Fenômeno característico da cultura nos anos 70, a civilização ocidental foi definitivamente posta em cheque também pela Nova História, inclusive os seus valores. Afloraram de modo muito vivo as estruturas mentais que, ao lado do equivalente geográfico em Braudel, a geomorfologia (ainda mais condicionadora da mudança) alimentam a Longue Durée. Porém, ainda que certos postulados da primeira geração fossem mantidos, outros foram abandonados, como a aspiração totalizante. Para a História Nova a totalidade só é possível no âmbito do fragmento, do estilhaço. E não existem mais nexos de causalidade. Tudo começa e termina em si mesmo, e assim boia no tempo, altamente relativizado em sua dimensão. Nem de longe parece ser uma concepção de história que agrada aos marxistas, para os quais os fenômenos sociais são profundamente estruturados e têm explicação lógica.

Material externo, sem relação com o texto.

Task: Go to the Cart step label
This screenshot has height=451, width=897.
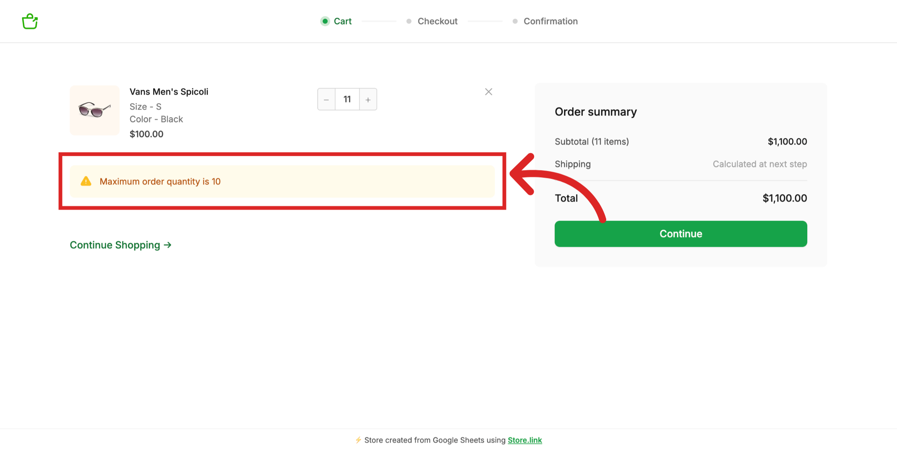Action: tap(343, 21)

Vista em conjunto, a história dos Annales é, também, uma história da crise de valores nascidos com a Revolução Francesa. Como tal, ela é sintoma da crise da filosofia iluminista — a mesma que influenciou a crença marxista no progresso humano rumo à sua perfectibilidade. Justamente as noções de “progresso”, “civilização universal” e “nacionalismo” caem em descrédito total, e isso tem uma fundamentação nos acontecimentos: as guerras que assolavam a Europa e plantavam seus frutos mais amargos: a morte e o niilismo. É todo um período de descrédito das utopias (o comunismo entre elas) e de receosa incerteza no futuro. Daí a exacerbação da individualidade em prejuízo das grandes “causas coletivas”, conduzindo inexoravelmente à fragmentação da história em Michel Foucault: histórias seriais e de tempos múltiplos, baseada num discurso tecnicista. Produto da fetichização do computador e do culto da quantificação. Neopositivista na linha dos Charles Langlois, duramente combatidos no passado.

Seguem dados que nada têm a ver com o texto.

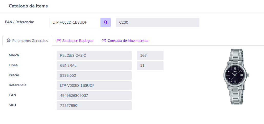Click the SKU field 72877850
Viewport: 264px width, 124px height.
pos(94,106)
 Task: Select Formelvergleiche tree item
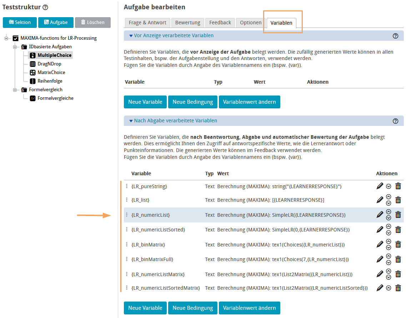[55, 98]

A grande desvantagem de toda a geração dos Annales, ao que parece, é, paradoxalmente, seu grande trunfo: o ceticismo frente ao Estado e à política.

Neste caso, deve-se lembrar aos extremistas que não existe marxismo sem ação, portanto sem crença na política. Se de um lado a descrença dos Annales paralisa os sentimentos coletivos, abortando a dinâmica histórica e a centralidade do homem no controle de seu devir, de outro possibilita que avancem para a cena os marginalizados, os loucos, os malditos e os anônimos. Não é, definitivamente, uma história dos ilustres: reis, presidentes, líderes e sucedâneos. Neste sentido a história pode desagradar às elites dirigentes capitalistas e os extratos sociais que com elas se identificam; mas nem por isso é marxista, porque não opera com o conceito de classe social. Portanto, é burguesa. A concepção dos Annales coloca-nos à margem de nosso próprio destino coletivo. No lugar do sujeito (fundamental à praxis marxista) entram em cena até mesmo estruturas tectônicas, conforme o imaginário de Fernand Braudel, autor de “O Mediterrâneo e o Mundo Mediterrâneo na época de Filipe II”. Trata-se de um dos livros mais influentes de toda a historiografia mundial desde 1949, quando foi publicado. Instigante. Porém, um marxista pode perfeitamente ironizar a teoria de Braudel como uma nova distração da classe dominante, prejudicial à organização da luta de classes.

O mundo seria melhor se as pessoas estudassem antes de falar besteiras. Uma delas reduzir a disciplina histórica ao marxismo. Isto é mentira.